This is my second attempt at writing today. My first ended with strange computer malfunctioning in which paragraphs appeared in different sized print, and the lower half began jumping up and down the page, with some of it mysteriously being in bold type. Since this computer was purchased in July of this year, I am pretty sure it had a virus. I ran a check on it, and it told me it was corrected. We shall see.
Just about the time I began feeling sorry for myself, the Lord reminded me that I had not prayed about the problem. He also reminded me that compared to the tragic loss of life in Hurricane Sandy, so far, and the potential catastrophe that lies ahead for those in the Northeastern United States, focusing upon my little problems is being very self-centered and selfish!

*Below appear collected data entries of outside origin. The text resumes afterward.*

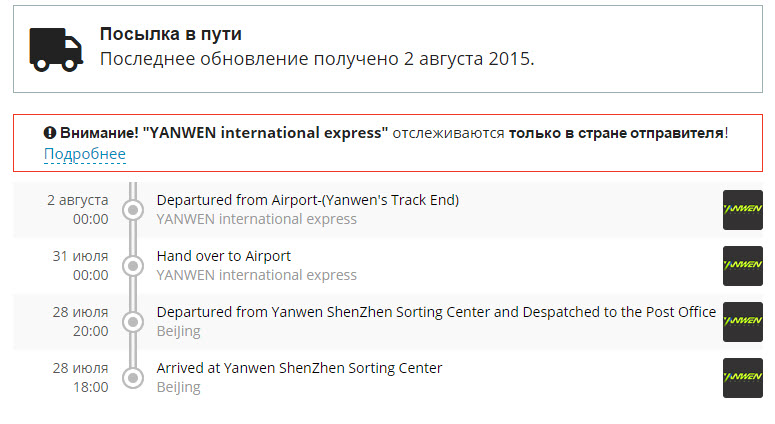Image resolution: width=775 pixels, height=424 pixels.
Task: Select the 2 августа timeline marker
Action: coord(133,210)
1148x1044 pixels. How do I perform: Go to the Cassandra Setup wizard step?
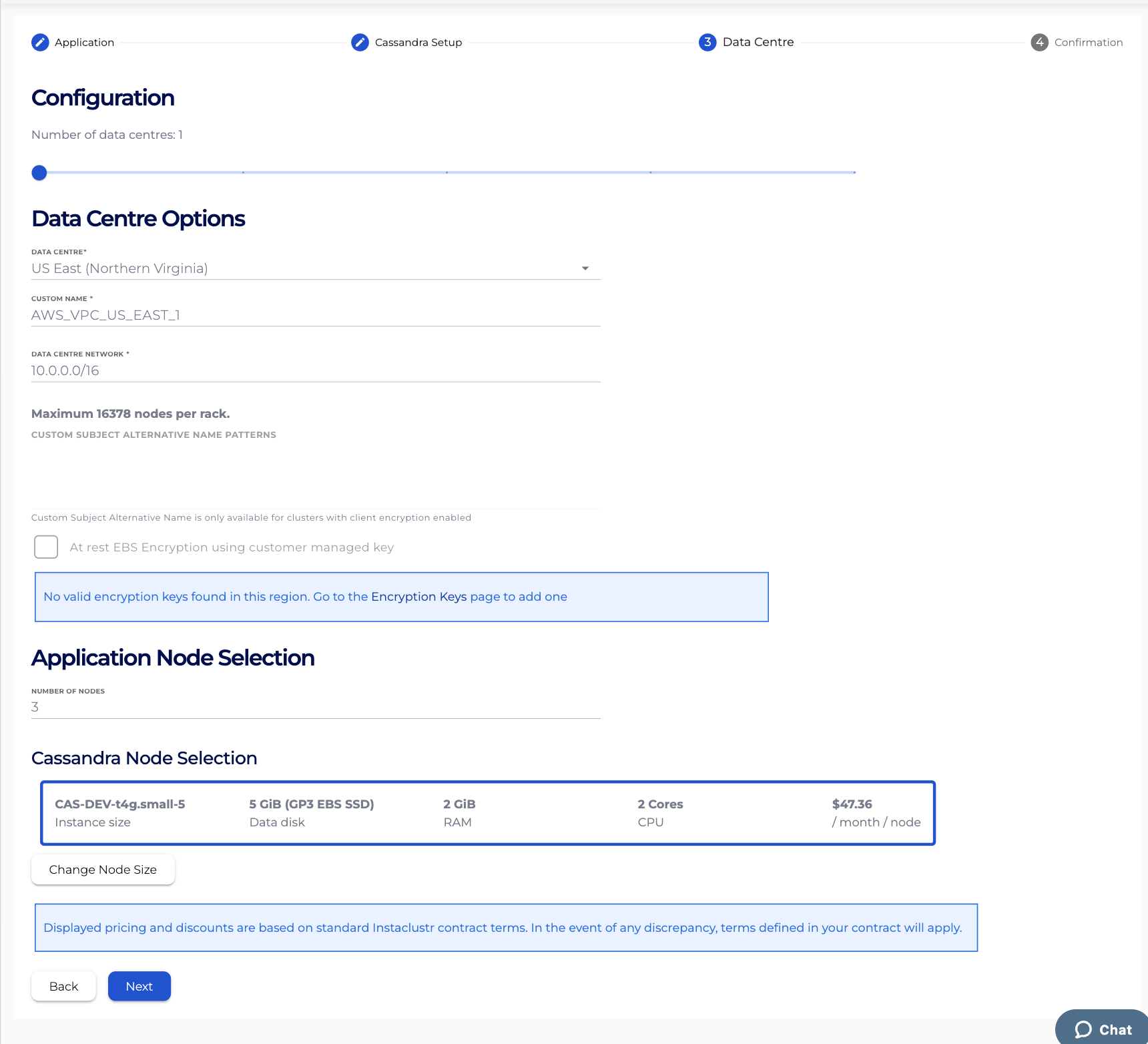(418, 42)
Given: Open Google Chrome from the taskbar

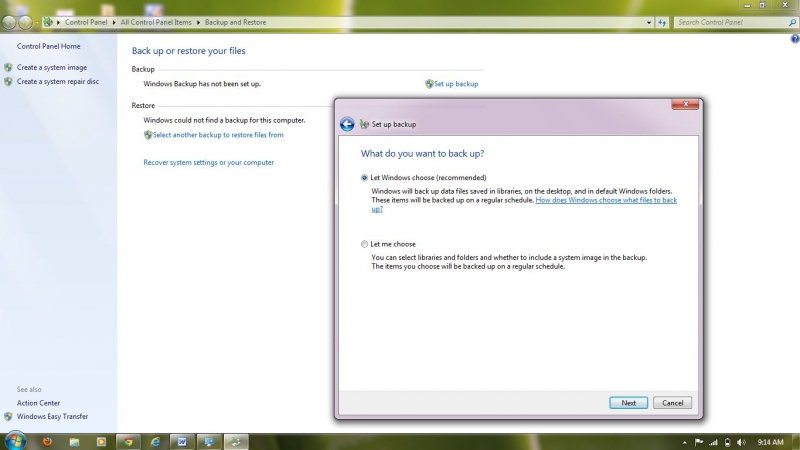Looking at the screenshot, I should [x=126, y=441].
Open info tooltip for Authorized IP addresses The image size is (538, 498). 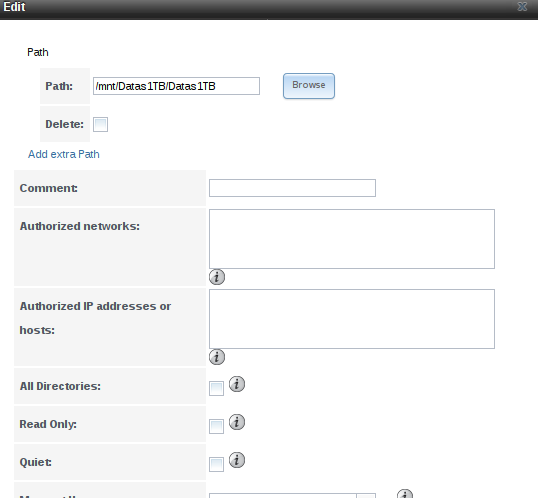click(x=217, y=357)
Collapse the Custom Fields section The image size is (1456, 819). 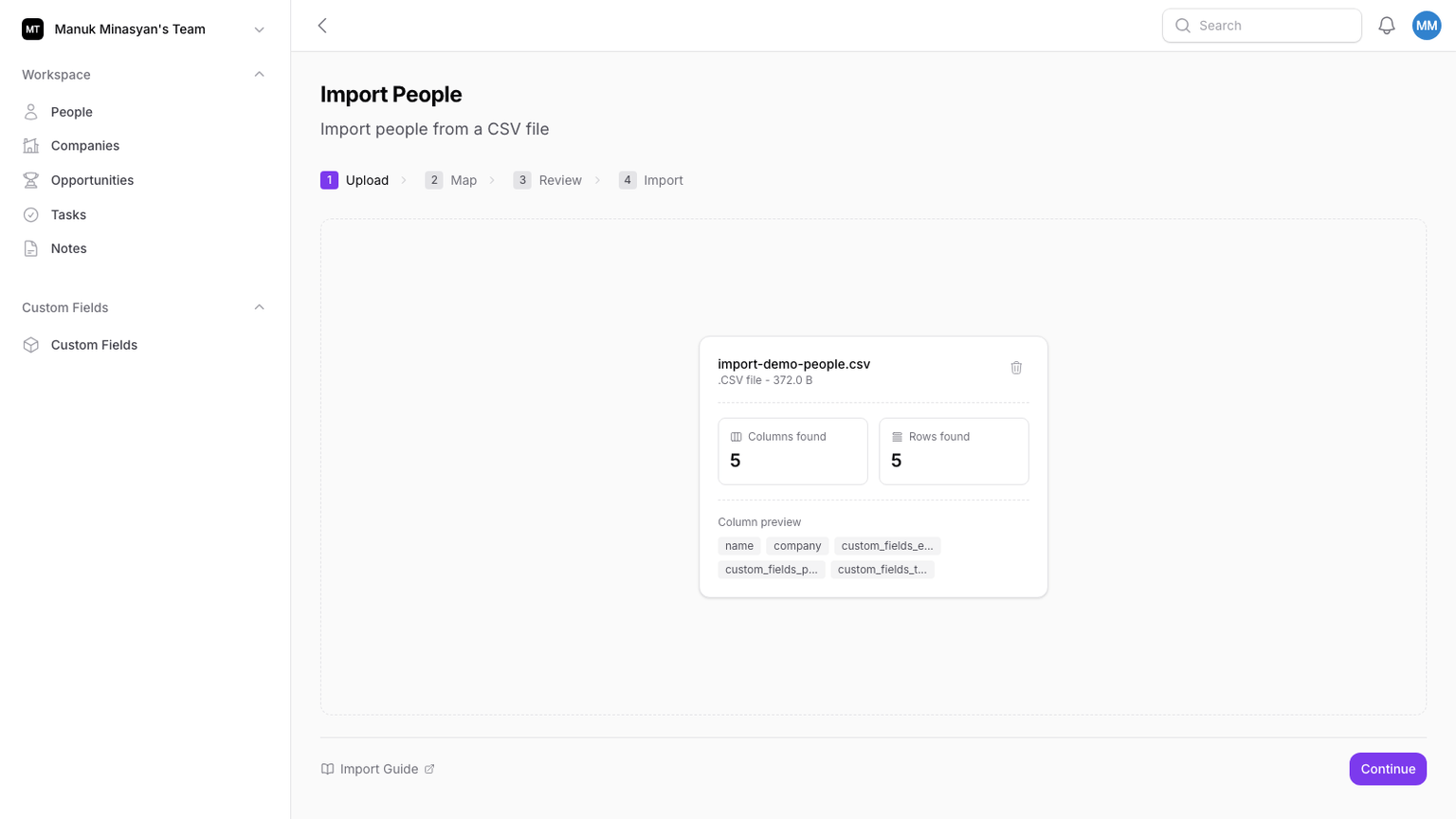(259, 308)
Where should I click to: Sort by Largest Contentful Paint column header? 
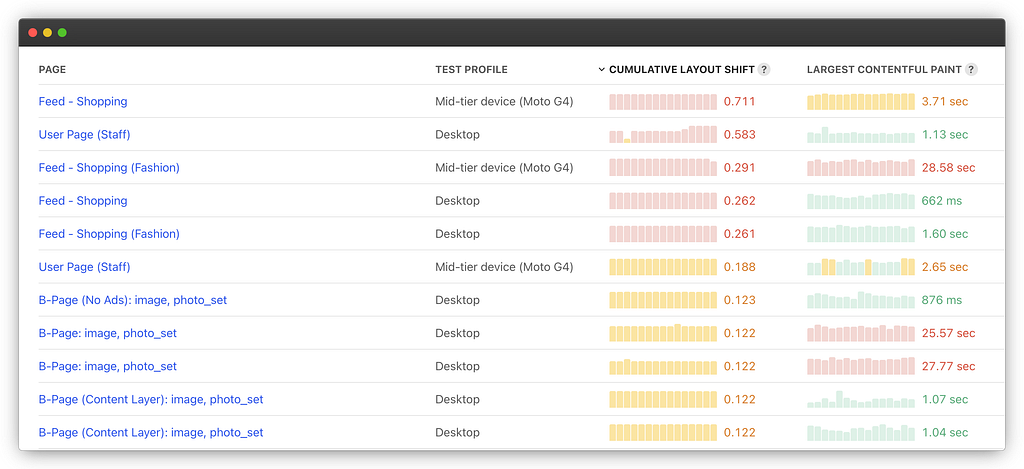coord(884,70)
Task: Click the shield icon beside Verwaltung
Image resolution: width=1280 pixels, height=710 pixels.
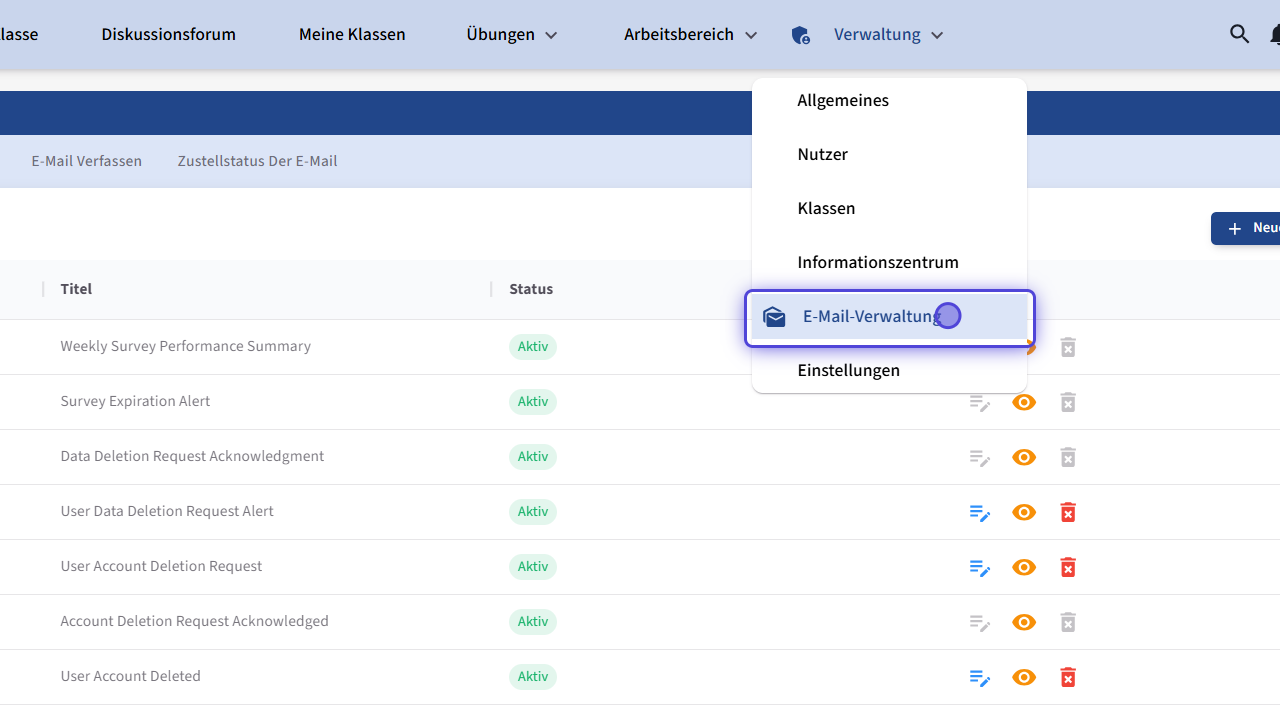Action: coord(800,35)
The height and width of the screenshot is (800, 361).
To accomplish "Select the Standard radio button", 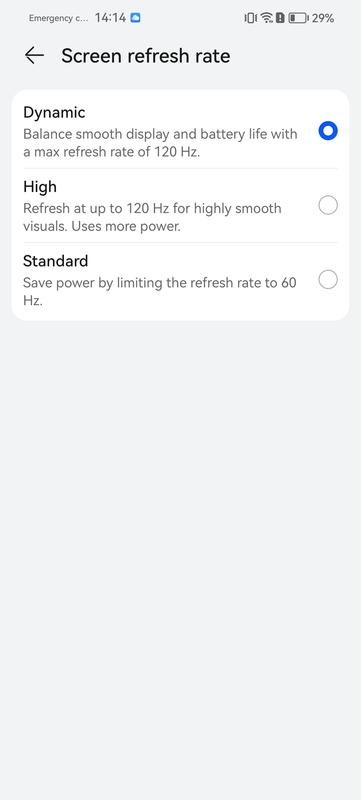I will pyautogui.click(x=328, y=280).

As I mentioned yesterday, the Captain of our cruise ship had changed our itinerary so that we would not be caught in the storm which has taken dozens of lives so far. By skipping one port of call, and by high-tailing it back to the safety of Charleston, he probably saved the lives of over two thousand very nervous persons. Instead of being frustrated with my computer, I should be thanking Him for our good fortune, and praying more for those who are still in harm's way.
I am beginning to think that I am far less "spiritual" than one would expect of one who has been a born again believer for forty-one years! In fact, I am certain that, in comparison to most believers my "age," I am a picture of a stunted spiritual growth. However, I am not a disappointment to God. He knew before the world was formed, that I would be exactly what I am today. He knew that if He formed me into the image of His Son to fast, that I would be extremely prideful and judgmental. So, my lack of spirituality is a good thing; I certainly am neither of those things! Still, it would be nice to have only spiritual thoughts regardless of my circumstances. He promised me that He is doing the work of making me like Christ, and whatever He starts, He finishes (Phil. 1:6; 1 Jn. 3:2)! I cannot wait!
Pride is taking credit for what God is doing in one's life!